France had originally abolished slavery in 1789, but soon after Napoleon and Josephine assumed their thrones in 1804, it was re-established. Many say it was Josephine that pushed for the change to benefit her family’s failing plantation interests back in Martinique.
Imagine being a former slave living as a free man or woman in Martinique for more than 10 years, then being forced back into bondage at the alleged behest of your home island’s most famous citizen. The old adage “time heals all wounds” may apply in most cases, but for many in Martinique, it sure doesn’t apply when it comes to Empress Josephine.
The complexities surrounding the love-hate feelings for Josephine are on full display at her statue.
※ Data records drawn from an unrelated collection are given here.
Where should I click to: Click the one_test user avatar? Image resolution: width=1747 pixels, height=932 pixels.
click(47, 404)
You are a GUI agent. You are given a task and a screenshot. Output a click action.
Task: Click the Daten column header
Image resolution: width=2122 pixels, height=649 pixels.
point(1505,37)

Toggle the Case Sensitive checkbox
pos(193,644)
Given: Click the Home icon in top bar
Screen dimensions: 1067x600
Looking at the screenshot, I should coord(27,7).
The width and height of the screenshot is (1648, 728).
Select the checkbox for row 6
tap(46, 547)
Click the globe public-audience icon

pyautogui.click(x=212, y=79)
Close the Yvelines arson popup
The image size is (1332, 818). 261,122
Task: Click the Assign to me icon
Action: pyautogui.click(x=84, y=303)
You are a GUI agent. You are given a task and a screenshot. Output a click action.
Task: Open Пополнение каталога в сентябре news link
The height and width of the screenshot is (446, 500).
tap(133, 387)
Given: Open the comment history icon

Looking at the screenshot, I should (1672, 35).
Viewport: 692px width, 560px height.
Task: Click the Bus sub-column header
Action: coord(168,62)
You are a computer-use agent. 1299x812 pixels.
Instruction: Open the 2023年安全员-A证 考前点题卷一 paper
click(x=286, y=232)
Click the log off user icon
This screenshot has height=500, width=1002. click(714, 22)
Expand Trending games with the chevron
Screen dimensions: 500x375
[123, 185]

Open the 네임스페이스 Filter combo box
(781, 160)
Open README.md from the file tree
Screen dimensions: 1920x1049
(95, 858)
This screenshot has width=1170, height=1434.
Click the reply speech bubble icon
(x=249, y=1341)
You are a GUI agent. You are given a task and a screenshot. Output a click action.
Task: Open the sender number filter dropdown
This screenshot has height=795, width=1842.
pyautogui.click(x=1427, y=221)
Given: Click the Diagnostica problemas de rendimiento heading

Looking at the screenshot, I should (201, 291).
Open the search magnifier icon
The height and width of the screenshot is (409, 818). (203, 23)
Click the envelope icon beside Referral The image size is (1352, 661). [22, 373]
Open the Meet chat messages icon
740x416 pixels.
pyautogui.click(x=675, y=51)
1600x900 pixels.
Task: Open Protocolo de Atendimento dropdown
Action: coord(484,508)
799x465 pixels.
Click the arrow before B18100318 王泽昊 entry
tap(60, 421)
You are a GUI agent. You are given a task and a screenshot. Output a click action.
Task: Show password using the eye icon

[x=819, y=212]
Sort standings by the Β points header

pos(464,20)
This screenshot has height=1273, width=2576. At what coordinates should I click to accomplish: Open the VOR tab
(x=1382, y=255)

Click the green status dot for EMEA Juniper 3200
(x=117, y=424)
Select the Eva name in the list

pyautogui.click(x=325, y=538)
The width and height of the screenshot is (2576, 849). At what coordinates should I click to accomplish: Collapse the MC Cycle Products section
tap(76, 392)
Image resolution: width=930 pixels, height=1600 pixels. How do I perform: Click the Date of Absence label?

The decapitation echoes the guillotine so commonly used during the Reign of Terror to execute all enemies of the French Revolution, many of whom were aristocrats like Josephine. The red paint, Josephine’s blood.
I didn’t notice it when I visited the statue in August, but I’ve read that on the pedestal the vandals wrote: “Respe ba Matinik. Respe ba 22 Me.” Translated from Creole, it means “Respect Martinique. Respect May 22.” The reference is to May 22, 1848, the date of the slave rebellion that eventually led to the final abolition of slavery in the French Colonies.
That’s all the hate, but how about the love? The statue was originally installed in La Savane way back in 1859, just 45 years after Josephine died. It’s stood there in Fort-de-France honoring the Empress for more than 150 years! Even now, more than 20 years since the head has gone missing, there’s no talk of removing or repairing the statue. Nor is anyone calling for a clean up of the “blood.” No one has ever come forward with information on the missing head either. The whole episode just sits there, suspended in time; a symbol of the deep and enduring scars of the island’s colonial past.
Defaced as it is, the statue still speaks to the indelible mark Martinique’s most famous daughter left on the island and the world, both in good ways and bad.